Leadership

Pillar of our Strategy

We recognise that nurturing a ‘whole population approach,’ with health and wellbeing considered a strategic priority across all interfaces of University activity, requires strong strategic leadership and engagement with sustained prioritisation.

Our University proudly serves a diverse student body of over 21,000, and we are fully committed to enhancing their experience. This strategy is underpinned by leadership that has a well-developed sense of purpose in widening access to higher education, playing a key role in the region’s education and economy, which aims to achieve a common sense of values and commitments within all of our interactions.

Yet our leadership team is not reflective of our student population, our own journeys into and through higher education are likely to have been very different to those of many of our students.  And whatever our own pasts, we need to be mindful of power asymmetries in the here and now between staff and students.  So we need to be ready to delegate authority (but not responsibility) for enhancing health and wellbeing to students themselves.

Leadership Pillar

As a university community, we will:

  • behave respectfully and ethically in all that we do
  • be inclusive and fair in our interactions
  • be professional, transparent, confident, collaborative, and challenging when engaging with our communities both locally and globally
  • listen and learn from others.

 We have appointed an Associate Dean for Inclusivity who is responsible for shaping the delivery of the University's Inclusive Curriculum Framework to and for nurturing a culture of belonging for all staff and students.

We have appointed a substantive role serving as the University’s Academic Lead for Mental Health and Wellbeing. This role spans across spaces of student support, safeguarding, staff development and, Learning and Teaching at strategic levels, responsible for the infusion and enhancement of Mental Health and Wellbeing principles by design.

 

  • The University Senior Management Team will prioritise the implementation of this Mental Health and Wellbeing Strategy, taking responsibility for delivery against agreed key performance metrics. For this, they are accountable to the Board of Governors which includes SU officers. This will be supported by a new annual strategic mental health report and annual review for the University.

  • The University Senior Management Team is responsible for delivering effective and joined up student support that is accessible by, and meets the needs of, our diverse student population.

  • The University Senior Management Team is responsible for ensuring that staff have the training, support and time to meet effectively their responsibilities for student wellbeing, including setting clear limits for individual accountabilities.

  • This strategy will enable the University to deliver the commitments set out in Vision 2030 to:

    - Provide student-centred support that integrates the academic and non-academic to meet the needs of the individual

    - Embed academically-led and discipline-specific approaches to wellbeing within each programme.

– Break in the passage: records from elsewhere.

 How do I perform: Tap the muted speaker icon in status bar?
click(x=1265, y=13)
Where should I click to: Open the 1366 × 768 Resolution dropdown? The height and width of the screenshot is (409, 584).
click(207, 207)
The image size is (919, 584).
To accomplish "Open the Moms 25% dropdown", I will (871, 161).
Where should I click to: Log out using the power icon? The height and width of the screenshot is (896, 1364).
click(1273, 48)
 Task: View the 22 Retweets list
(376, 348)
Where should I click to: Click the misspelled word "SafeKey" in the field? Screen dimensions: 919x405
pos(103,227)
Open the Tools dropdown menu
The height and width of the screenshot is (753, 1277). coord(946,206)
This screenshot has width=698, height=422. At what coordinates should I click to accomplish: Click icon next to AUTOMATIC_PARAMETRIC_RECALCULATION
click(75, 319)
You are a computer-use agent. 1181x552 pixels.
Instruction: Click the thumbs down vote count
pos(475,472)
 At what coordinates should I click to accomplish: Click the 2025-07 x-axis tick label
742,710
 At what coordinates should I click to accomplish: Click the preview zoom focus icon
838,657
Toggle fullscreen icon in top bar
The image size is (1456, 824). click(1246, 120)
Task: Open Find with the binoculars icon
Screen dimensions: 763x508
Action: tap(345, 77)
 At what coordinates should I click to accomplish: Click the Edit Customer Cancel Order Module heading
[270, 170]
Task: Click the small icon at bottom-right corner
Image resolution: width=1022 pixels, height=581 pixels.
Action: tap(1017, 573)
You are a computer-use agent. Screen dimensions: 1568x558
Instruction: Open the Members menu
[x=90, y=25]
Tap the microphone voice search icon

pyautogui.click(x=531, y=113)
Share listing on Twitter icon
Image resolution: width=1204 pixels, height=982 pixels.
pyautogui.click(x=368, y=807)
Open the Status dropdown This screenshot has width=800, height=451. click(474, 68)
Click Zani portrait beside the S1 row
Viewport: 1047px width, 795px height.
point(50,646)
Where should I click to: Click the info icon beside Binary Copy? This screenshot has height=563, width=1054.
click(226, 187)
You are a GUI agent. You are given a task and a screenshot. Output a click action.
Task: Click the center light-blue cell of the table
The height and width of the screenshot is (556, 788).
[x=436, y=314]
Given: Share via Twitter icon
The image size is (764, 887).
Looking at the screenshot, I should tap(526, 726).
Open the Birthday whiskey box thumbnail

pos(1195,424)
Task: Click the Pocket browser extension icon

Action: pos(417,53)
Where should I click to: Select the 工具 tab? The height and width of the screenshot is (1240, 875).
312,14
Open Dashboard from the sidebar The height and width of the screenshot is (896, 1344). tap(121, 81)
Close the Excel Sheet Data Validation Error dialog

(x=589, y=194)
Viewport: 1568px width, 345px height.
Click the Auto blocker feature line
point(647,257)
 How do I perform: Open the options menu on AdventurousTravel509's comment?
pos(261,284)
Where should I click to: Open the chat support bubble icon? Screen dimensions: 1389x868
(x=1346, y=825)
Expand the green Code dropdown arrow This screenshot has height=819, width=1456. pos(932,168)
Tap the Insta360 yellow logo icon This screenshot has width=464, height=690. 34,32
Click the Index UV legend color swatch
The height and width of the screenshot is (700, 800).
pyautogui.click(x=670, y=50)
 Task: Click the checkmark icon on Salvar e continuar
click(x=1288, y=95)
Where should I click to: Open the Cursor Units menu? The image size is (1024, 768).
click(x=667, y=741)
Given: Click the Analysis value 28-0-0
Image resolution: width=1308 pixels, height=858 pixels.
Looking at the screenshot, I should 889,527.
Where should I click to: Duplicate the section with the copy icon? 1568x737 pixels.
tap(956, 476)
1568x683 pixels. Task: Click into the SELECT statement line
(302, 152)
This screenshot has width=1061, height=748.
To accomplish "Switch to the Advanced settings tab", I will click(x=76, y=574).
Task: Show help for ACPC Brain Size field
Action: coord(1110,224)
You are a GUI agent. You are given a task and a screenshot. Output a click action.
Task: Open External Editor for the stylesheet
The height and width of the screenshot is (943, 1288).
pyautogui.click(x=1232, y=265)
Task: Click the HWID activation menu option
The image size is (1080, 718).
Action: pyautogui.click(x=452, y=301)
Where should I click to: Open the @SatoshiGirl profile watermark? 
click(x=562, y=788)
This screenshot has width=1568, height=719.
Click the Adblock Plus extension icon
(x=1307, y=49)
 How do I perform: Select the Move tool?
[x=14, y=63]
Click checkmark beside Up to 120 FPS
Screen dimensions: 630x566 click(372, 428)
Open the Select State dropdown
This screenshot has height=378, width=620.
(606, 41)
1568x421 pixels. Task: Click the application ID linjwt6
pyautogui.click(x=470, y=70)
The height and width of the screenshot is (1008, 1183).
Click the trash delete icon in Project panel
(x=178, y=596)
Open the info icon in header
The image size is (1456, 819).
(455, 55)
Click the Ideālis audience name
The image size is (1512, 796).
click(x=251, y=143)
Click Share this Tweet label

    - Design interventions that enable our students to develop their capabilities to manage their own wellbeing during and after university, at all levels of study: from level 3–8.

    - We will continue to work with the Student’s Union, including its full-time elected officers, student representatives and all students who want to engage, to ensure student feedback and voices are heard consistently throughout the development of our approach and implementation of this strategy.

  • We will seek to better understand our students’ lived experiences and how these impact upon their health and wellbeing so that we can work with them to put in place effective mechanisms for enhancement

  • We will meet and go beyond our legal responsibilities for safeguarding to ensure all our students can flourish in a safe and nurturing university environment

  • We will commit to zero tolerance of staff behaviours that unconsciously or consciously undermine students’ confidence and wellbeing

  • We will undertake a review of our physical estate that prioritises student and staff wellbeing in access to and design of facilities and resources

  • We will continually keep under review our systems, processes and policies to ensure that rather than create barriers to student wellbeing and success they support them.